Grunberg listened in silence, ecstatic that the day had finally come. His gargantuan project on the Blood Libel was nearing completion, and he was hopeful of a publisher. His months interned had passed without trauma because he had been allowed to exercise his brain. This had not been the case for Hartmut Weiss, whose internment had been a nightmare of boredom; he had fought daily for permission to be freed to fly for the RAF, or at the very least for ATA, but the authorities had scoffed. His brawn
had been assigned to haulage duty, and he had begun keeping a record of the number of bags of camp garbage his arms had lifted in thirteen months of captivity.

Throughout their time in the Isle of Man detention centre, Raine and the four men – Hartmut, Zuki, Friedrich and André – had developed a rhythmic relationship in which waves of bad temper were overtaken by periods of intense humour, characterized by ingenious word games and political debates the Nazis always won. In one of their most heated arguments, Raine had predicted Britain would be the next location for a National Socialist regime. A camp guard had joined this organized affray, asserting that foreigners and African tribesmen would colonize the British Isles and by the 1990s ruthless money-grabbers would rule the Kingdom and hordes of young neo-Nazis would terrorize the streets. Friedrich always became hysterical at these debates, his truculence making the others laugh as he predicted a gentle England overrun with university towns and human rights organizations, neutral like Switzerland but quaint as a giant Norfolk …

‘You have visitors,' a guard announced, reaching for Friedrich's suitcase.

‘I suppose this is goodbye until we meet in Utopia,' Raine said, smiling.

Friedrich had grown fond of the Nazi film-maker, her yearning to see Edith Allam manifested in the small snapshot she had kept pinned to her headboard through the long, frustrating months. Hartmut had asked Raine for a copy, but he had been unsuccessful and could often be
found staring at the faded likeness for whole afternoons, and evenings, and mornings before sunrise.

Grunberg's picture of Nijinski had been removed by guards shortly after his arrival, but Zuki's portrait of Hitler had remained in place. When a small contingent of detainees had been transferred to a location on the English mainland the close quintet had been overjoyed that the authorities were not separating their group. Sadly, however, Grunberg had stopped receiving letters. He became convinced his mail was not being forwarded from the Isle of Man and had vivid imaginings about news from Stella being incinerated.

‘It's an entourage,' muttered Zuki, peering out of a barracks window.

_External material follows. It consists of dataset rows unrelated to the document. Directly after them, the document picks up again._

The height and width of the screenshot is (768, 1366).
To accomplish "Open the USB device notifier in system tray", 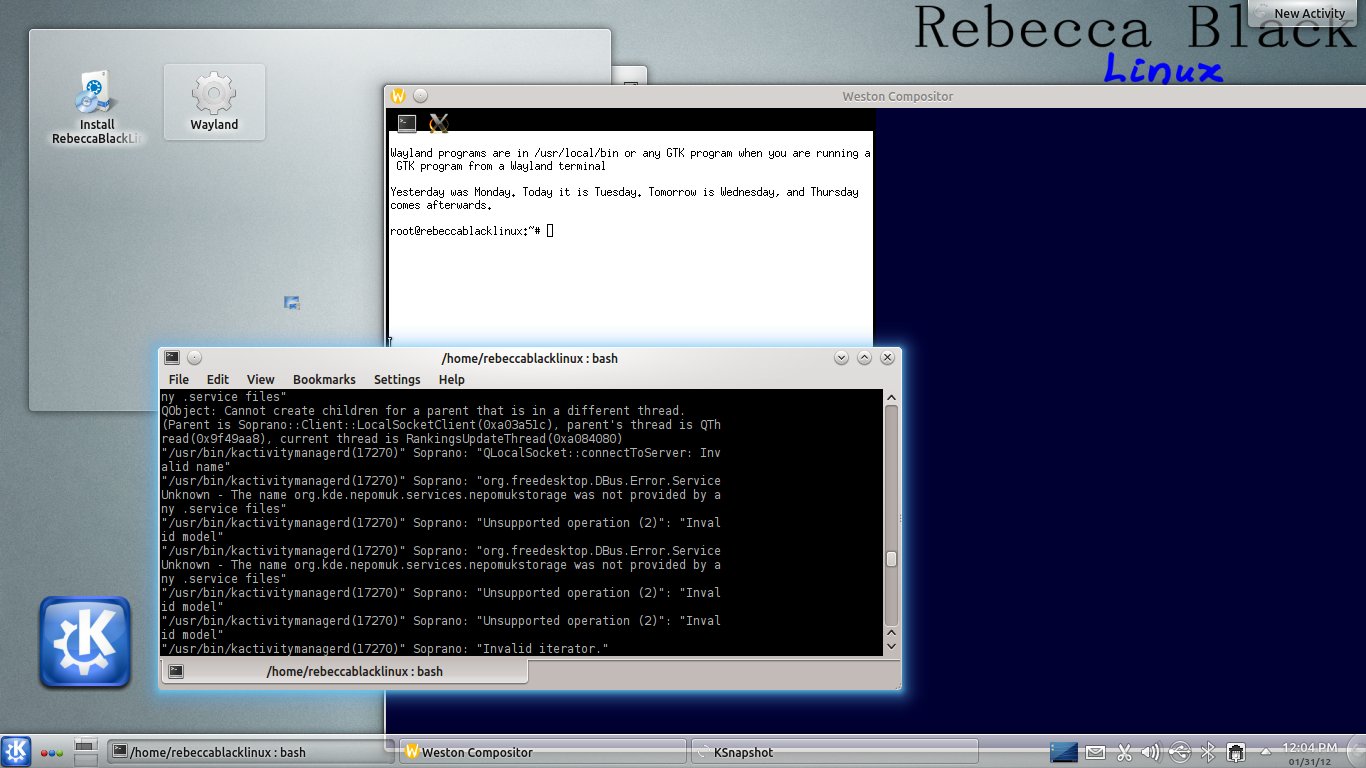I will tap(1180, 751).
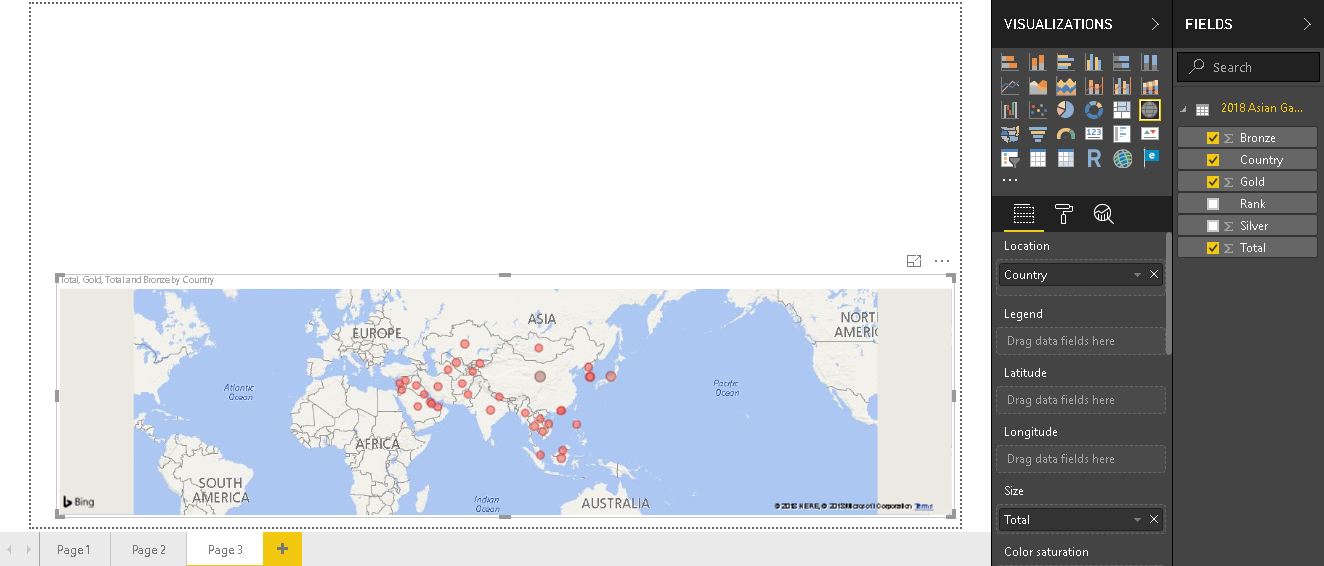Open the Format paint roller tab
The image size is (1324, 566).
(1064, 213)
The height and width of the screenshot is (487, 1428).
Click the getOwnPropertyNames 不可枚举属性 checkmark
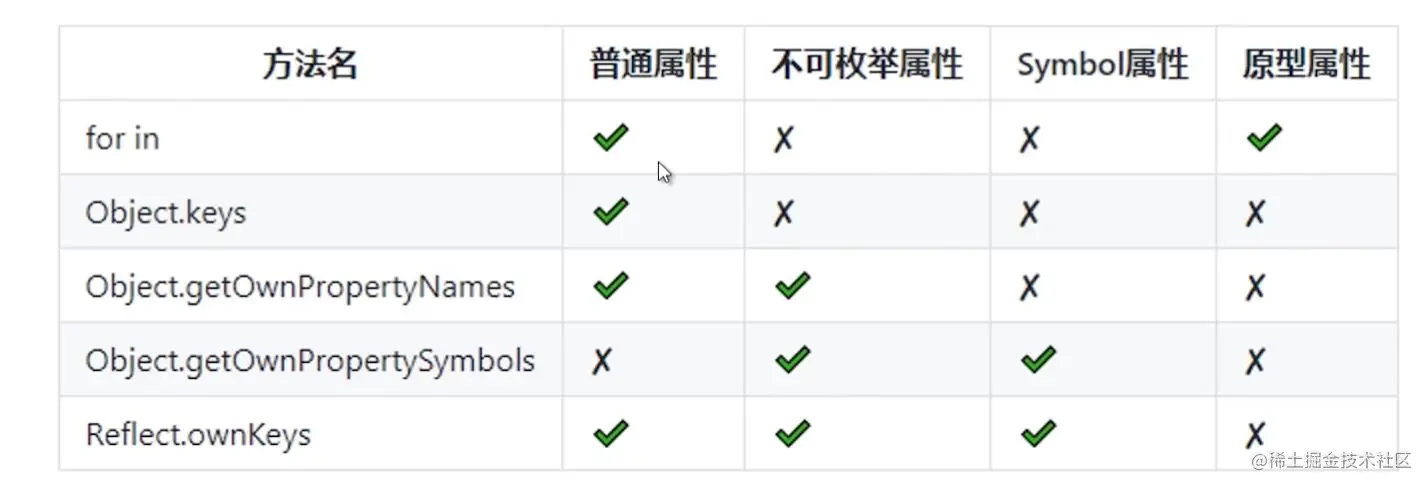[792, 286]
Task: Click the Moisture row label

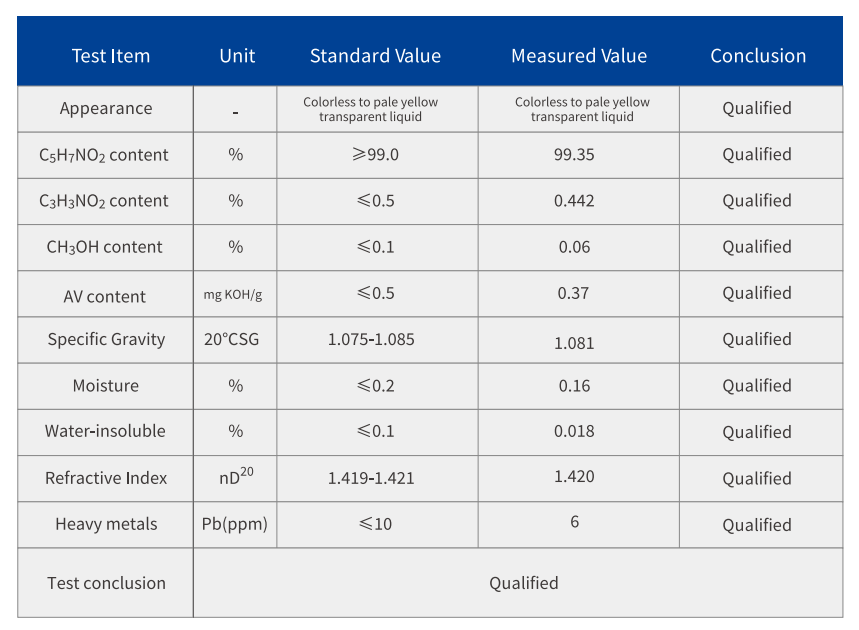Action: [x=106, y=386]
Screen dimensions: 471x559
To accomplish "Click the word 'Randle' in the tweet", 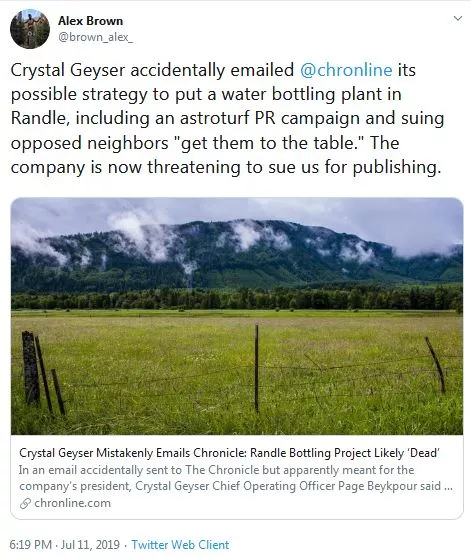I will coord(39,118).
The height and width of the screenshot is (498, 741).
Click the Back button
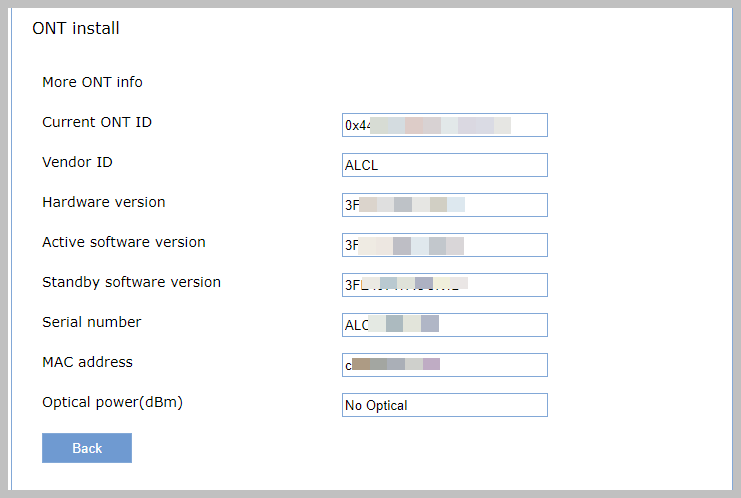coord(87,448)
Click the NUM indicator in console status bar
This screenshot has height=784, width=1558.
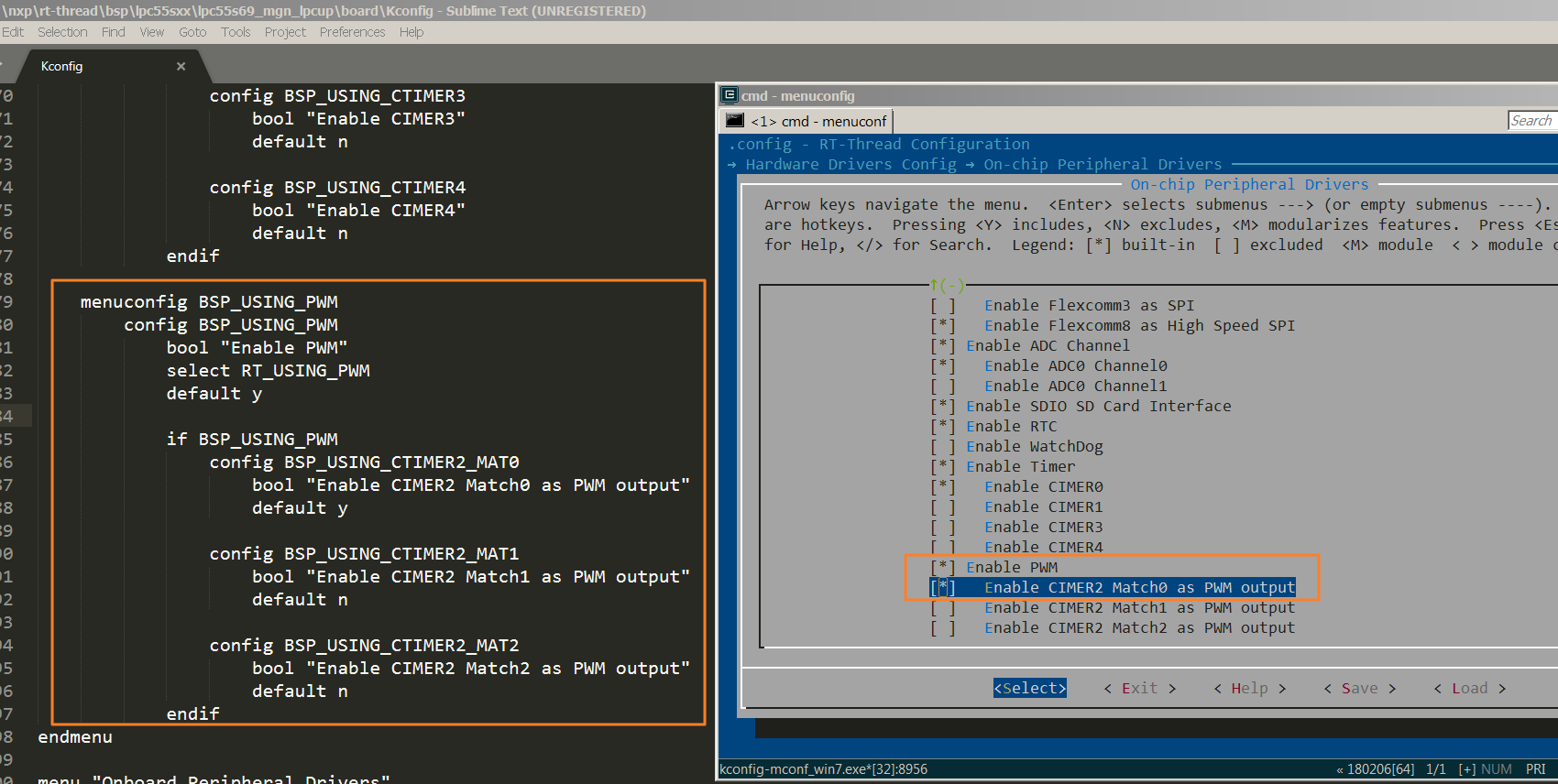pyautogui.click(x=1496, y=769)

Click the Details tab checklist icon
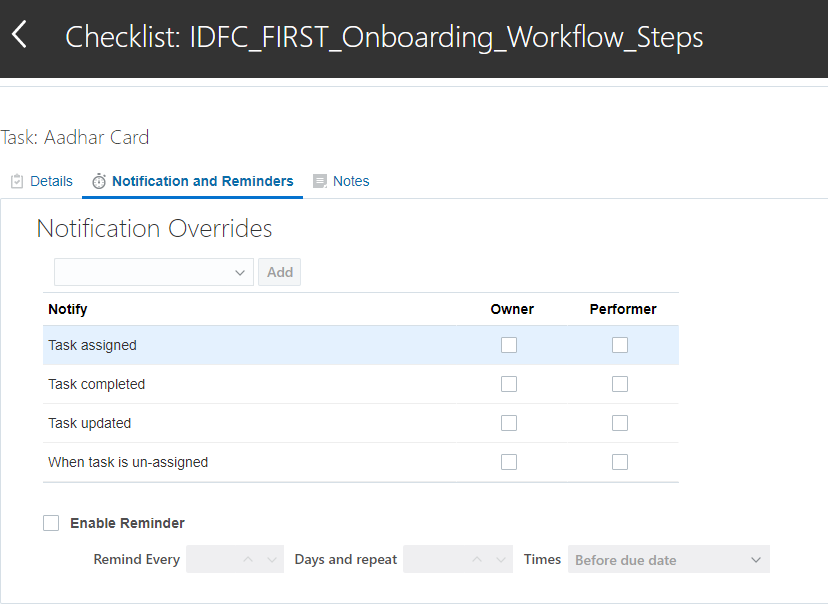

They had not been given the location of their new encampment, but Hartmut's calculations, based on the length of their transfer trip, placed them in East Anglia. This had been confirmed when copies of the
Anglian Press
had begun appearing around the compound. Their luxury accommodation was a country house, and Friedrich had asserted on the day of their arrival that they were on the verge of liberation.

Friedrich became apprehensive as voices approached. He had been informed only the night before that he was ‘to be released along with the other Jew'. Britain had decided they could be of better use as free men, despite their German origins, and Grunberg had invited Kranz to Cambridge. Hartmut wanted to escape to the nearest airfield to fly once more, and now all three men waited anxiously for the truck that would transport them to freedom.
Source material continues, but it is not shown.